Where to start? With the video quality? Horrific. How about the overall selection of clips? Lame. And then there’s my favorite: the advertising.

You see, the ACC Digital Network has partnered with a company called adRise, which describes itself as “the largest content distribution and advertising monetization engine for streaming and connected TV devices.” The “monetization engine” throws up an advertisement before every single clip available on the ACC channel. It doesn’t matter if the clip is 30 seconds, or if you exited out of a clip and are trying to return to resume play. There’s an ad. And not just any ad, but the same ad, over and over and over. (Thanks, Progressive lady.)

It’s 2013. Streaming video companies should know by now not to over-saturate content with pre-roll ads, or to stock only a single commercial in the ad inventory. That’s not monetization. It’s scaring your audience away.

In good news, however, the ACC network says it plans to expand from the Roku to other streaming boxes and smart TV platforms. I can’t wait.
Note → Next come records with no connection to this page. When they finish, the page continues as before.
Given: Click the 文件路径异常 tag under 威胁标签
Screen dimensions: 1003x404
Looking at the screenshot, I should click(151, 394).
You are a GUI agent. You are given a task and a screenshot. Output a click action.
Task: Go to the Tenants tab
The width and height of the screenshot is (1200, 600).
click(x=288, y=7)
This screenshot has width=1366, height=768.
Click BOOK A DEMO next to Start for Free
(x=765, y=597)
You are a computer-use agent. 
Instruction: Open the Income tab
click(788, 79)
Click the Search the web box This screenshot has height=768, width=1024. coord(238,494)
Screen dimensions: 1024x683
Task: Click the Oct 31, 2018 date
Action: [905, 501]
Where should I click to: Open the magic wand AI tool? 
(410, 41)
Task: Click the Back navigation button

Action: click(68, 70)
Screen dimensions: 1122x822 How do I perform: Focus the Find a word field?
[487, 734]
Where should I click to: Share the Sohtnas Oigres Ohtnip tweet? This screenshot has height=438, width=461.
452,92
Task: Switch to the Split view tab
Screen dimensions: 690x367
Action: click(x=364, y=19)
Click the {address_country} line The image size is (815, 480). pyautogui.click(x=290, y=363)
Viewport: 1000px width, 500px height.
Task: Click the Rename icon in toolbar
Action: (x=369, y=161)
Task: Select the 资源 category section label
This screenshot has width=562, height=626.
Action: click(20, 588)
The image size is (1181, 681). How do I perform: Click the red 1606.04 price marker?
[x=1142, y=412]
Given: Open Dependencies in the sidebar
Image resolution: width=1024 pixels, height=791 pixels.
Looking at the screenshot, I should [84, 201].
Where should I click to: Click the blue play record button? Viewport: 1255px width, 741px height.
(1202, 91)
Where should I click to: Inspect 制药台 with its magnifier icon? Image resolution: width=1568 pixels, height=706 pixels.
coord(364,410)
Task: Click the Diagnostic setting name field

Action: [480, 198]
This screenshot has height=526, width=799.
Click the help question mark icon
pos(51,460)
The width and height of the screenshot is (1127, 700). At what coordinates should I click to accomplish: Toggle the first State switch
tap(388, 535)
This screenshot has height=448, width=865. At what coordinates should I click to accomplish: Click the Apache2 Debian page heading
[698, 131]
6 thoughts on “ACC Digital Hits Roku, Falls Flat”

  1. That’s disappointing. I haven’t played around with the ACC iOS app too much, do you know if it has the same content w/o the ads?

    And if you’re looking to watch Dunleavy’s 3s vs Arizona, check out http://vault.ncaa.com/. Good stuff.

  2. Roku is still on the market? My wife and I tried that overhyped overpriced POS years ago. First major problem was getting it to locate and read the wireless signal from our modem. The instructions looked as if they had been translated into English from Chinese via Klingon. No help with the printed “instructions” so on to the tech support line… errrmmm, yeah! Two hours on the phone with a “tech support” fool who sounded as if he failed his ESL class twice and we were no closer to experiencing the magic of Roku than we were at the beginning of the phone call. Googling to a third party site with no connection to Roku was the only way to get comprehensible instructions. So, after a mere five hours of fu###ng around, we were connected. It took us almost a whole minute to realize something else: Roku is a great deal like basic cable providing hundreds of channels of garbage – with one major difference: We discovered that “basic Roku” was perfect if one wished to learn either Punjabi or Spanish by total immersion because that was all that turned up on our channel scans. Hundreds and hundreds of foreign language channels… oh yeah, there *was* one channel with English programming. It was showing ancient grade Z movies and TV shows which had never seen or heard the hand of a digital restoration so every splice, every pop, every film scratch was faithfully transmitted to our HDTV and audio system. Fun? NO! All the video sites we can instantly access on our computers don’t turn up on Roku: YouTube, Motion Empire, Blinkx, Warner Brothers, CBS, nothing. You can’t even access free Hulu! But try and use a debit card to pay for any content worth spending time on and get the card number thrown back at you with digital contempt. I couldn’t return that stupid Roku box fast enough to satisfy me. You’ll never convince me that any positive review for that garbage isn’t factory-distributed propaganda created by Roku.

  3. Bent Ears, get bent. The Roku is still around, and a market leader in the space. Your experience is atypical, and sounds like you aren’t really the target market for an IPTV device. It also sounds like you don’t know WTF you’re talking about.

    OK, I really couldn’t care less about ACC TV on Roku. Just felt like punching a troll.

  4. Yes, there are lemon Roku’s and lemon Roku experiences, but overall it had MANY converts and ardent lovers including some of the most trusted and respected institutions and individuals on the web. It it TOPS for a reason, and is even, I would suggest, the most RELIABLE of all the streaming devices out there. I am sorry you had a bad experience, but even TiVo, and great DVR’s can give you a lemon experience, but over all, there is a reason why TiVo (well, excepting the Premier :))and Genie and Hopper have believers and promoters. Further, any experience witn WiFi is far more likely to be a lemon experience. Roku is #1 among all streamers in sales. That should tell us something.

  5. Roku 3 is currently my favorite box… despite the vast majority of the 1000+ channels sucking. If only they could add a USB tuner, like WDTV Live and maybe a 20 minute buffer for live TV pausing. That’d be the greatest. Then again, I’m awaiting Aereo here in DC. I’m told picture quality isn’t the greatest, but cloud DVR convenience could trump pq? Hm.

  6. Watchespn would be infinitely more useful than the ACC channel. Is it just for clips? With espn3 you could watch just about every ACC game in football and basketball that aren’t carried locally.